Q. How can we ensure that free text information is effectively anonymised so that it can be shared with researchers?

Context: The organisation is planning to share anonymised free text information with researchers. They plan to use technical measures to ensure at least 95% of labelled identifiers are removed, with manual checks and other measures in place to ensure that the remaining information is adequately anonymised. However, they would like advice on any additional measures that they can put in place.

Answer: When looking to anonymise personal data, organisations need to consider the likelihood of reidentification based on factors such as what the information is being used for, costs and time required to identify, the available technologies, and the state of technological development over time.
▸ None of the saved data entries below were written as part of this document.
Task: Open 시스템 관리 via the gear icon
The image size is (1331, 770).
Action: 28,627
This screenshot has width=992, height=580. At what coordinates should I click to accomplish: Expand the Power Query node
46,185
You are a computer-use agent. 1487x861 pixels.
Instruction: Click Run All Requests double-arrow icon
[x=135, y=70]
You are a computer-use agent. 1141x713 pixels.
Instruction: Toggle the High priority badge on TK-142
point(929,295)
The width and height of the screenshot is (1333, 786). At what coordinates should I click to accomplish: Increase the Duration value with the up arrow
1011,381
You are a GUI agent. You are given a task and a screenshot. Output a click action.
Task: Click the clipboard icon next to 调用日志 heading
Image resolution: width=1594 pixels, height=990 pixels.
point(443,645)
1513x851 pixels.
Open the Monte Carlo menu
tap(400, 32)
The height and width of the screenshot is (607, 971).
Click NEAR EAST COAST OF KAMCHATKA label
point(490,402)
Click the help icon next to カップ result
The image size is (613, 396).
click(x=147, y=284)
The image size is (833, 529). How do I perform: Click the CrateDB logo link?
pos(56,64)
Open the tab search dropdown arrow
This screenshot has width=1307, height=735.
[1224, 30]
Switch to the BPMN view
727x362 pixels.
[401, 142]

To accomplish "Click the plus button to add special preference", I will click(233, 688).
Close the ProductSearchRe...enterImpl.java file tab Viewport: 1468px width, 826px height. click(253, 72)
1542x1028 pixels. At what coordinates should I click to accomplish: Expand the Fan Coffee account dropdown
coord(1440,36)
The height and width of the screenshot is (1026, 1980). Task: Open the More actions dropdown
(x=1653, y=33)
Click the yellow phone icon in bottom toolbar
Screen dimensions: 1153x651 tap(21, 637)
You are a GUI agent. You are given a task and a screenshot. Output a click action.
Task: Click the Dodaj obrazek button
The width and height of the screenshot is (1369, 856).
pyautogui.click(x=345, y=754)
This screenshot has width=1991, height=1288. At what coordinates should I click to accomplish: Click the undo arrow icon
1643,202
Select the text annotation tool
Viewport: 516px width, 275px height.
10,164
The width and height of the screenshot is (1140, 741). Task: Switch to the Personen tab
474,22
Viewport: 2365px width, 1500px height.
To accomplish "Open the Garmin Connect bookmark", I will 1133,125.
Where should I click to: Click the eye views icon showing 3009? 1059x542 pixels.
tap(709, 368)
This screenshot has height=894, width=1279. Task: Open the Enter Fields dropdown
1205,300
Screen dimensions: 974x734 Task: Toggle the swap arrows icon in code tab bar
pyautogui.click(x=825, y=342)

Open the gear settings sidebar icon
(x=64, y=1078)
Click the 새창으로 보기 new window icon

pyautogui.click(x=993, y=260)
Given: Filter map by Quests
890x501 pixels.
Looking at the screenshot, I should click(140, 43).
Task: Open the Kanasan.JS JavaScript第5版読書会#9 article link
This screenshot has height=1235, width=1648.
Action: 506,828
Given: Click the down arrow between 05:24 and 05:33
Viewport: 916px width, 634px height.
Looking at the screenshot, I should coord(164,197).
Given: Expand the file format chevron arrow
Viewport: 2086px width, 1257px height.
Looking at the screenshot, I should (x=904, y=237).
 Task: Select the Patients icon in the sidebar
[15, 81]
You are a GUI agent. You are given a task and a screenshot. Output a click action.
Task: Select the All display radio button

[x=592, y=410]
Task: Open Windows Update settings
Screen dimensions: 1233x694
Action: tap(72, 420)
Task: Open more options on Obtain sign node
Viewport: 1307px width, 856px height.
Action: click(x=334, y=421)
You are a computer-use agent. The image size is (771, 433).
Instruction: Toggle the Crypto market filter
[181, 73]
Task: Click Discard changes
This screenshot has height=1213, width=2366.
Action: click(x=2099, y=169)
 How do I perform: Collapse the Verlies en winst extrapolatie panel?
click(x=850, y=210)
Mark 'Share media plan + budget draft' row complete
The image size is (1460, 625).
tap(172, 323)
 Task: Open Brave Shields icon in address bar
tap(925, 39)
Therefore, in order to effectively anonymise information, organisations need to remove anything that could be used to identify a person. This could be their name, address, date of birth, or an identification number, for example.

Organisations should also consider whether they need to remove information about people’s appearance, mental capacity, or social identity. This information could be used to reidentify individuals, particularly where outliers may exist. Depending on how gender and ethnicity are defined in records, this could be used to single out individuals.

One way of reducing the risk of reidentification could be to group some information, such as age, such that the exact information is not provided within the records. We recommend that organisations review how information that could be used to identify individuals could be aggregated or altered to mask identification.

As well as anonymising information, we recommend the use of “motivated intruder” tests, with trained staff members attempting to identify individuals from the anonymised records. Organisations should ensure that when these tests are carried out, their testers have access to all the resources an attacker would be able to access. This could include internal databases.

We recommend that organisations conduct regular checks on the effectiveness of their anonymisation process. New techniques for reidentifying individuals within datasets may be developed at any time, and new information is regularly made available. These checks will help keep processes up to date and effective.